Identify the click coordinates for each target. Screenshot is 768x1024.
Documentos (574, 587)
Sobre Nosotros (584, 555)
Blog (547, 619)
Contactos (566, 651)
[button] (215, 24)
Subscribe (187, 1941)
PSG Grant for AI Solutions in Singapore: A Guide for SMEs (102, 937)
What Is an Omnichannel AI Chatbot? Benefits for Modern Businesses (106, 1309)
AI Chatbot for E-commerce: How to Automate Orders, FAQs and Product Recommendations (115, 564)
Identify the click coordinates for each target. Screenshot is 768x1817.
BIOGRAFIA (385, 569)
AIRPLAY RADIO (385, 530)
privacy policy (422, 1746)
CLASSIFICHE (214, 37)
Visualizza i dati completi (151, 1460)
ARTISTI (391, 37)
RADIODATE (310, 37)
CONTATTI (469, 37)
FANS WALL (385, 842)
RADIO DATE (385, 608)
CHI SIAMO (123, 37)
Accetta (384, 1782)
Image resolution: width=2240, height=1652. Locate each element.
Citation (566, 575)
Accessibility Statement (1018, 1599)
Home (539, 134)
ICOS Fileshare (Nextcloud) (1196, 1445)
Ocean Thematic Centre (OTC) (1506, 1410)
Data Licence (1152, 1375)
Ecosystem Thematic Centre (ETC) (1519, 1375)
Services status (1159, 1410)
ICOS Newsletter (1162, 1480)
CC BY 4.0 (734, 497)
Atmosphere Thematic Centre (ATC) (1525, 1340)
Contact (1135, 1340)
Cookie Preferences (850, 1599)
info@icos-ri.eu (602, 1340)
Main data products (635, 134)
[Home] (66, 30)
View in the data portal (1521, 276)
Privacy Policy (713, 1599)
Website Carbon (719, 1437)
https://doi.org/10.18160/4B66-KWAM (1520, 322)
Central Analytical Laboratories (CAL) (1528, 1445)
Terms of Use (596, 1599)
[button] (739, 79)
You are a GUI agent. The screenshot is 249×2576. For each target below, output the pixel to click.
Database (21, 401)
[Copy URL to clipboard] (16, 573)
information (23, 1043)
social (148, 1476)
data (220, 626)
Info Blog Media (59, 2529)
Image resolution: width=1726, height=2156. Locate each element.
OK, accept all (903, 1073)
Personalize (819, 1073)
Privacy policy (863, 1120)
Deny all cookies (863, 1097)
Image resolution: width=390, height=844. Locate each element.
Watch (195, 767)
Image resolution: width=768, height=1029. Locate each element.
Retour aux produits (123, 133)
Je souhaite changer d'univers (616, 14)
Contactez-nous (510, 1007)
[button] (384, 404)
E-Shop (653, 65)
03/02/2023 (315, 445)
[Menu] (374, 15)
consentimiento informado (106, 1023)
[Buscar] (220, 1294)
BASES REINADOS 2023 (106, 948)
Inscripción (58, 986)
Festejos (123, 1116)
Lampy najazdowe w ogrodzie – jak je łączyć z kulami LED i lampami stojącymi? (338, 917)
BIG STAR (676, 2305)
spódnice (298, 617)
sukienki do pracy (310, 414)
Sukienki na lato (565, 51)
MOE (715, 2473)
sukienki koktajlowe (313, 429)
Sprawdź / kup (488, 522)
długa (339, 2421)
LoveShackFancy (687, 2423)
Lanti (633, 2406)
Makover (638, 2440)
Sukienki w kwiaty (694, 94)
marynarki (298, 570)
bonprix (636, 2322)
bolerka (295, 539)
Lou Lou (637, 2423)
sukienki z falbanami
★ ★ ★ ★ ★
▶ _WHAT IS BEING ASKED_
Out of the listing above, reproduce exactly the lines from the one with "AIRPLAY RADIO (385, 530)" up to and including the one with "Cookie Preferences (850, 1599)".

▶ _SOLUTION TO THE EXERCISE_
AIRPLAY RADIO (385, 530)
privacy policy (422, 1746)
CLASSIFICHE (214, 37)
Visualizza i dati completi (151, 1460)
ARTISTI (391, 37)
RADIODATE (310, 37)
CONTATTI (469, 37)
FANS WALL (385, 842)
RADIO DATE (385, 608)
CHI SIAMO (123, 37)
Accetta (384, 1782)
Image resolution: width=2240, height=1652. Locate each element.
Citation (566, 575)
Accessibility Statement (1018, 1599)
Home (539, 134)
ICOS Fileshare (Nextcloud) (1196, 1445)
Ocean Thematic Centre (OTC) (1506, 1410)
Data Licence (1152, 1375)
Ecosystem Thematic Centre (ETC) (1519, 1375)
Services status (1159, 1410)
ICOS Newsletter (1162, 1480)
CC BY 4.0 (734, 497)
Atmosphere Thematic Centre (ATC) (1525, 1340)
Contact (1135, 1340)
Cookie Preferences (850, 1599)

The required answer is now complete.